• _Text block_
.....

Shortly after winning the first prize at the Opéra-Comique, she was engaged by Gailhard of the Paris Opera to sing the title role in Samson et Dalila by Saint-Saëns in August 1907. Her début received enthusiastic support, both for her voice and her performance as a dramatic actress. She was immediately considered to be among the most competent contraltos. In 1911, she appeared at the Opéra de Monte-Carlo in the premiere of the last opera by Saint-Saëns, Déjanire. She created the role of Phenice, giving a "remarkable performance".

From May 1908, Bailac sang at the Opéra-Comique. Making a successful début in Isaac de Camondo's Clown, she went on to take the title role in Bizet's Carmen, Charlotte in Gounod's Werther, Margared in Lalo's Le roi d'Ys and Madame de la Haltère in Massenet's Cendrillon. She later performed in operas at Vichy's Grand Casino and in other provincial venues. She spent the last twenty years of her singing career at the Monte Carlo Opera.

Bailac retired from the stage in September 1941. She is remembered in particular for performing as Carmen some 3,000 times. She continued her career as a voice teacher at the Toulouse Conservatoire.

Germaine Bailac died in Paris on 12 October 1977.

.....

• _Given data_
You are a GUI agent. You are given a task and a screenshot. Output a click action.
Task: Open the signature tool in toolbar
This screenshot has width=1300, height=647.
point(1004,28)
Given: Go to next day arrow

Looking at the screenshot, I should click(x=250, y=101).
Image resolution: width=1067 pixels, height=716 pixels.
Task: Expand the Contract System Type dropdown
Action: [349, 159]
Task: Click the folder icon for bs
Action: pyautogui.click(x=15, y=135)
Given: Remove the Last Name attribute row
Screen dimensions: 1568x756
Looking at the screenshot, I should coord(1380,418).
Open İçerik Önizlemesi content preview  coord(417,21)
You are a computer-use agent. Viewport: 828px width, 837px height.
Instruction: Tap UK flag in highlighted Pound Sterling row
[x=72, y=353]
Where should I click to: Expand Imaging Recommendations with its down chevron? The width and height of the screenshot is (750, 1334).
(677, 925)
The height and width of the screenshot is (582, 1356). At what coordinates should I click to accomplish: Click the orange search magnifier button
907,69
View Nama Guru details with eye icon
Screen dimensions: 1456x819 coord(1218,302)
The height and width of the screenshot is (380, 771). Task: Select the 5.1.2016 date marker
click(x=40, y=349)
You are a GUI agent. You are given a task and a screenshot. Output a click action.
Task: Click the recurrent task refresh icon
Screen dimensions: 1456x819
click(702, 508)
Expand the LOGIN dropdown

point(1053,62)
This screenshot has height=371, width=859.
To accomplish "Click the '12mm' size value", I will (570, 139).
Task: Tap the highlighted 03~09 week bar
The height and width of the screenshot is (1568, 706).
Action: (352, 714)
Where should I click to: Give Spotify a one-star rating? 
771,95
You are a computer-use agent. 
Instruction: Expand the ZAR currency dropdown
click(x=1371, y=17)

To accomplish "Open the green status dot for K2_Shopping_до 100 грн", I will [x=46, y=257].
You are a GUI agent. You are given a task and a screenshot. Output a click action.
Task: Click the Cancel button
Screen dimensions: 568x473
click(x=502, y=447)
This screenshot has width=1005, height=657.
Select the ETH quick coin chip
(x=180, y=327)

.....

• _What you have to do_
In the passage about Germaine Bailac, which role did she create in the 1911 Monte-Carlo premiere of Déjanire?

• _Answer section_
Phenice